Aim of the exercise
Render every line of the listing below as a JSON array of strings, one string per line, and omit blank lines.

─── Extracted information

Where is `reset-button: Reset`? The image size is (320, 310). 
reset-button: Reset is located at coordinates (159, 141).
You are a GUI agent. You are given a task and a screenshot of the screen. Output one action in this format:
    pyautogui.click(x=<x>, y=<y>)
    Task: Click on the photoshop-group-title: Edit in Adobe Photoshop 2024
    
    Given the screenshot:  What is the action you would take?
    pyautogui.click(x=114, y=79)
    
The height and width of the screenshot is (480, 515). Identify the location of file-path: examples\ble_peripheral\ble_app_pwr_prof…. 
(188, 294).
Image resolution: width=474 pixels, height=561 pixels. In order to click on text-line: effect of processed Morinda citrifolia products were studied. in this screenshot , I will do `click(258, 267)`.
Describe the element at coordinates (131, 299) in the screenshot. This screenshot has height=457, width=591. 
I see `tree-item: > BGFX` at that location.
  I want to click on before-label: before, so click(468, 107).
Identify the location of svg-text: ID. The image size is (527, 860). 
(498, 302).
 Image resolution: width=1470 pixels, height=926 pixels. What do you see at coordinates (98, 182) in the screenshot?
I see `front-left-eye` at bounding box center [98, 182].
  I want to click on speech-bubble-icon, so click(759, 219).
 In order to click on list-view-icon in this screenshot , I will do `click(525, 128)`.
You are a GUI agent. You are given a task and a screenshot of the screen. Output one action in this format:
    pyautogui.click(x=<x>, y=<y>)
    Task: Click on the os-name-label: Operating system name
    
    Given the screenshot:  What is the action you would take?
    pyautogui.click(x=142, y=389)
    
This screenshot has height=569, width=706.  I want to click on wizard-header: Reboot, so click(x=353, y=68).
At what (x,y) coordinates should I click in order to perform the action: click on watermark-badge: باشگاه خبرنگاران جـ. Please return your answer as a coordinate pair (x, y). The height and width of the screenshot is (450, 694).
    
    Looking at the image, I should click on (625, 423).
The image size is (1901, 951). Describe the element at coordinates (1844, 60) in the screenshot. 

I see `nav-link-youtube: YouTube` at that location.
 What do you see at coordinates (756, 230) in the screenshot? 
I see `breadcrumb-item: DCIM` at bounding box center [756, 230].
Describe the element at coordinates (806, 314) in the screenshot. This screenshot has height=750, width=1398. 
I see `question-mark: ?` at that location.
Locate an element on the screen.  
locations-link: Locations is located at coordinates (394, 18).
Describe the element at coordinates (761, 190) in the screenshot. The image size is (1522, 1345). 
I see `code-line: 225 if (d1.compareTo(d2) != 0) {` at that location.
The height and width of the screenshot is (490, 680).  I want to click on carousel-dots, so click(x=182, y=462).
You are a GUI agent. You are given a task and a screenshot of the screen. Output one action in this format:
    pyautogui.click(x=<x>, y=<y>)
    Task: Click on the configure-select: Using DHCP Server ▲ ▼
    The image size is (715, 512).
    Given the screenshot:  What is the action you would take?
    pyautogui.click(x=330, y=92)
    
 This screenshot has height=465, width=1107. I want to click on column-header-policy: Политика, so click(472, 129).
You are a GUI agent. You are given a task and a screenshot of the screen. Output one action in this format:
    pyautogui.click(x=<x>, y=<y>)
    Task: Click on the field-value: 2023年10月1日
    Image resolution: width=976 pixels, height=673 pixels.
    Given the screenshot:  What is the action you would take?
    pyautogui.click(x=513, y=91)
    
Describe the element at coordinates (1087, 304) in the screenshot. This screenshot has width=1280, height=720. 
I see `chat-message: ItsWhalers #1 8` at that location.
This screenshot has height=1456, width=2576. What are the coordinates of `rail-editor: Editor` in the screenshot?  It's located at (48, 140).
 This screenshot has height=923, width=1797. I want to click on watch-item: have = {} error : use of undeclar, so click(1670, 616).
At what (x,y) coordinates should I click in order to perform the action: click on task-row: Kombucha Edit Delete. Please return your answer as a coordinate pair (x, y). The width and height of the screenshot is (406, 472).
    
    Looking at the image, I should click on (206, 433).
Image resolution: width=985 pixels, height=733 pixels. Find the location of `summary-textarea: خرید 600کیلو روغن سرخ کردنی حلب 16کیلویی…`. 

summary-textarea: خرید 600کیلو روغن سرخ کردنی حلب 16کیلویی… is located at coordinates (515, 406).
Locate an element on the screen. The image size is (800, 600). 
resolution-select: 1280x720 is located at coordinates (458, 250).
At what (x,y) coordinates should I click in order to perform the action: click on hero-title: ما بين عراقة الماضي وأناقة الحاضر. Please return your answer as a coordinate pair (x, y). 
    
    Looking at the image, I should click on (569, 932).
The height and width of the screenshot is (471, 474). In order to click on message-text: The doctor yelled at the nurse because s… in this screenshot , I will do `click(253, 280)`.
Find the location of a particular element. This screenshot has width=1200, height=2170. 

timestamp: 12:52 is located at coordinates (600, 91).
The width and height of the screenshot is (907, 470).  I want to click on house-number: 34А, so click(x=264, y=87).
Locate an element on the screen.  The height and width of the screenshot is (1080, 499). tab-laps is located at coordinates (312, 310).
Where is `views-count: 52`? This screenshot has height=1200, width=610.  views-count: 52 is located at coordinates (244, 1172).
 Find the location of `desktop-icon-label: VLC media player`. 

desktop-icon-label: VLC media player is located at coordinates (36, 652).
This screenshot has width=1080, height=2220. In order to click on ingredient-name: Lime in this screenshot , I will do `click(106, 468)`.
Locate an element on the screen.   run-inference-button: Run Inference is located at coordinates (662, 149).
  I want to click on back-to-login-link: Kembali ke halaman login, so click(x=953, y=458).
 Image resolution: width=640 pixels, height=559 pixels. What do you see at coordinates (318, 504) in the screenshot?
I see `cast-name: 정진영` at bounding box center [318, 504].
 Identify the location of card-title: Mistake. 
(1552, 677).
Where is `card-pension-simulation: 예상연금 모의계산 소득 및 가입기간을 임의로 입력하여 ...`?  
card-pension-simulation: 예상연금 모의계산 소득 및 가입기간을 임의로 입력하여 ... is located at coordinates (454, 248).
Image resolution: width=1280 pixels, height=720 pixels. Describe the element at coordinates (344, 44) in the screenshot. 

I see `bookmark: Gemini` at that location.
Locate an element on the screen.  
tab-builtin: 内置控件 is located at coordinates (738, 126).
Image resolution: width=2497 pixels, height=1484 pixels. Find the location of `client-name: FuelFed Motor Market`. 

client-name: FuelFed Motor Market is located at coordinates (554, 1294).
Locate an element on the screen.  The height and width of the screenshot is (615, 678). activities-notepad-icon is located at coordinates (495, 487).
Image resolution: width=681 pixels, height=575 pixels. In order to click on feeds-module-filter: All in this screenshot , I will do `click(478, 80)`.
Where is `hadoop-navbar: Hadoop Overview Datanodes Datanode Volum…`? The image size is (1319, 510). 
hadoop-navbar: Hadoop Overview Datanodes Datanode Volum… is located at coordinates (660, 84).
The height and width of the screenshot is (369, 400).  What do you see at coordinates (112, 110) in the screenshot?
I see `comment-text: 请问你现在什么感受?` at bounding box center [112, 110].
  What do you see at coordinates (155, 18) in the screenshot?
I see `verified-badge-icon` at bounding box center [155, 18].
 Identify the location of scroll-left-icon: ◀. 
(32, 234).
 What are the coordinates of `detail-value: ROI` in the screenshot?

──────

Your solution
[
  "Where is `reset-button: Reset`? The image size is (320, 310). ",
  "reset-button: Reset is located at coordinates (159, 141).",
  "You are a GUI agent. You are given a task and a screenshot of the screen. Output one action in this format:",
  "    pyautogui.click(x=<x>, y=<y>)",
  "    Task: Click on the photoshop-group-title: Edit in Adobe Photoshop 2024",
  "    Given the screenshot:  What is the action you would take?",
  "    pyautogui.click(x=114, y=79)",
  "The height and width of the screenshot is (480, 515). Identify the location of file-path: examples\\ble_peripheral\\ble_app_pwr_prof…. ",
  "(188, 294).",
  "Image resolution: width=474 pixels, height=561 pixels. In order to click on text-line: effect of processed Morinda citrifolia products were studied. in this screenshot , I will do `click(258, 267)`.",
  "Describe the element at coordinates (131, 299) in the screenshot. This screenshot has height=457, width=591. ",
  "I see `tree-item: > BGFX` at that location.",
  "  I want to click on before-label: before, so click(468, 107).",
  "Identify the location of svg-text: ID. The image size is (527, 860). ",
  "(498, 302).",
  " Image resolution: width=1470 pixels, height=926 pixels. What do you see at coordinates (98, 182) in the screenshot?",
  "I see `front-left-eye` at bounding box center [98, 182].",
  "  I want to click on speech-bubble-icon, so click(759, 219).",
  " In order to click on list-view-icon in this screenshot , I will do `click(525, 128)`.",
  "You are a GUI agent. You are given a task and a screenshot of the screen. Output one action in this format:",
  "    pyautogui.click(x=<x>, y=<y>)",
  "    Task: Click on the os-name-label: Operating system name",
  "    Given the screenshot:  What is the action you would take?",
  "    pyautogui.click(x=142, y=389)",
  "This screenshot has height=569, width=706.  I want to click on wizard-header: Reboot, so click(x=353, y=68).",
  "At what (x,y) coordinates should I click in order to perform the action: click on watermark-badge: باشگاه خبرنگاران جـ. Please return your answer as a coordinate pair (x, y). The height and width of the screenshot is (450, 694).",
  "    Looking at the image, I should click on (625, 423).",
  "The image size is (1901, 951). Describe the element at coordinates (1844, 60) in the screenshot. ",
  "I see `nav-link-youtube: YouTube` at that location.",
  " What do you see at coordinates (756, 230) in the screenshot? ",
  "I see `breadcrumb-item: DCIM` at bounding box center [756, 230].",
  "Describe the element at coordinates (806, 314) in the screenshot. This screenshot has height=750, width=1398. ",
  "I see `question-mark: ?` at that location.",
  "Locate an element on the screen.  ",
  "locations-link: Locations is located at coordinates (394, 18).",
  "Describe the element at coordinates (761, 190) in the screenshot. The image size is (1522, 1345). ",
  "I see `code-line: 225 if (d1.compareTo(d2) != 0) {` at that location.",
  "The height and width of the screenshot is (490, 680).  I want to click on carousel-dots, so click(x=182, y=462).",
  "You are a GUI agent. You are given a task and a screenshot of the screen. Output one action in this format:",
  "    pyautogui.click(x=<x>, y=<y>)",
  "    Task: Click on the configure-select: Using DHCP Server ▲ ▼",
  "    The image size is (715, 512).",
  "    Given the screenshot:  What is the action you would take?",
  "    pyautogui.click(x=330, y=92)",
  " This screenshot has height=465, width=1107. I want to click on column-header-policy: Политика, so click(472, 129).",
  "You are a GUI agent. You are given a task and a screenshot of the screen. Output one action in this format:",
  "    pyautogui.click(x=<x>, y=<y>)",
  "    Task: Click on the field-value: 2023年10月1日",
  "    Image resolution: width=976 pixels, height=673 pixels.",
  "    Given the screenshot:  What is the action you would take?",
  "    pyautogui.click(x=513, y=91)",
  "Describe the element at coordinates (1087, 304) in the screenshot. This screenshot has width=1280, height=720. ",
  "I see `chat-message: ItsWhalers #1 8` at that location.",
  "This screenshot has height=1456, width=2576. What are the coordinates of `rail-editor: Editor` in the screenshot?  It's located at (48, 140).",
  " This screenshot has height=923, width=1797. I want to click on watch-item: have = {} error : use of undeclar, so click(1670, 616).",
  "At what (x,y) coordinates should I click in order to perform the action: click on task-row: Kombucha Edit Delete. Please return your answer as a coordinate pair (x, y). The width and height of the screenshot is (406, 472).",
  "    Looking at the image, I should click on (206, 433).",
  "Image resolution: width=985 pixels, height=733 pixels. Find the location of `summary-textarea: خرید 600کیلو روغن سرخ کردنی حلب 16کیلویی…`. ",
  "summary-textarea: خرید 600کیلو روغن سرخ کردنی حلب 16کیلویی… is located at coordinates (515, 406).",
  "Locate an element on the screen. The image size is (800, 600). ",
  "resolution-select: 1280x720 is located at coordinates (458, 250).",
  "At what (x,y) coordinates should I click in order to perform the action: click on hero-title: ما بين عراقة الماضي وأناقة الحاضر. Please return your answer as a coordinate pair (x, y). ",
  "    Looking at the image, I should click on (569, 932).",
  "The height and width of the screenshot is (471, 474). In order to click on message-text: The doctor yelled at the nurse because s… in this screenshot , I will do `click(253, 280)`.",
  "Find the location of a particular element. This screenshot has width=1200, height=2170. ",
  "timestamp: 12:52 is located at coordinates (600, 91).",
  "The width and height of the screenshot is (907, 470).  I want to click on house-number: 34А, so click(x=264, y=87).",
  "Locate an element on the screen.  The height and width of the screenshot is (1080, 499). tab-laps is located at coordinates (312, 310).",
  "Where is `views-count: 52`? This screenshot has height=1200, width=610.  views-count: 52 is located at coordinates (244, 1172).",
  " Find the location of `desktop-icon-label: VLC media player`. ",
  "desktop-icon-label: VLC media player is located at coordinates (36, 652).",
  "This screenshot has width=1080, height=2220. In order to click on ingredient-name: Lime in this screenshot , I will do `click(106, 468)`.",
  "Locate an element on the screen.   run-inference-button: Run Inference is located at coordinates (662, 149).",
  "  I want to click on back-to-login-link: Kembali ke halaman login, so click(x=953, y=458).",
  " Image resolution: width=640 pixels, height=559 pixels. What do you see at coordinates (318, 504) in the screenshot?",
  "I see `cast-name: 정진영` at bounding box center [318, 504].",
  " Identify the location of card-title: Mistake. ",
  "(1552, 677).",
  "Where is `card-pension-simulation: 예상연금 모의계산 소득 및 가입기간을 임의로 입력하여 ...`?  ",
  "card-pension-simulation: 예상연금 모의계산 소득 및 가입기간을 임의로 입력하여 ... is located at coordinates (454, 248).",
  "Image resolution: width=1280 pixels, height=720 pixels. Describe the element at coordinates (344, 44) in the screenshot. ",
  "I see `bookmark: Gemini` at that location.",
  "Locate an element on the screen.  ",
  "tab-builtin: 内置控件 is located at coordinates (738, 126).",
  "Image resolution: width=2497 pixels, height=1484 pixels. Find the location of `client-name: FuelFed Motor Market`. ",
  "client-name: FuelFed Motor Market is located at coordinates (554, 1294).",
  "Locate an element on the screen.  The height and width of the screenshot is (615, 678). activities-notepad-icon is located at coordinates (495, 487).",
  "Image resolution: width=681 pixels, height=575 pixels. In order to click on feeds-module-filter: All in this screenshot , I will do `click(478, 80)`.",
  "Where is `hadoop-navbar: Hadoop Overview Datanodes Datanode Volum…`? The image size is (1319, 510). ",
  "hadoop-navbar: Hadoop Overview Datanodes Datanode Volum… is located at coordinates (660, 84).",
  "The height and width of the screenshot is (369, 400).  What do you see at coordinates (112, 110) in the screenshot?",
  "I see `comment-text: 请问你现在什么感受?` at bounding box center [112, 110].",
  "  What do you see at coordinates (155, 18) in the screenshot?",
  "I see `verified-badge-icon` at bounding box center [155, 18].",
  " Identify the location of scroll-left-icon: ◀. ",
  "(32, 234).",
  " What are the coordinates of `detail-value: ROI` in the screenshot?"
]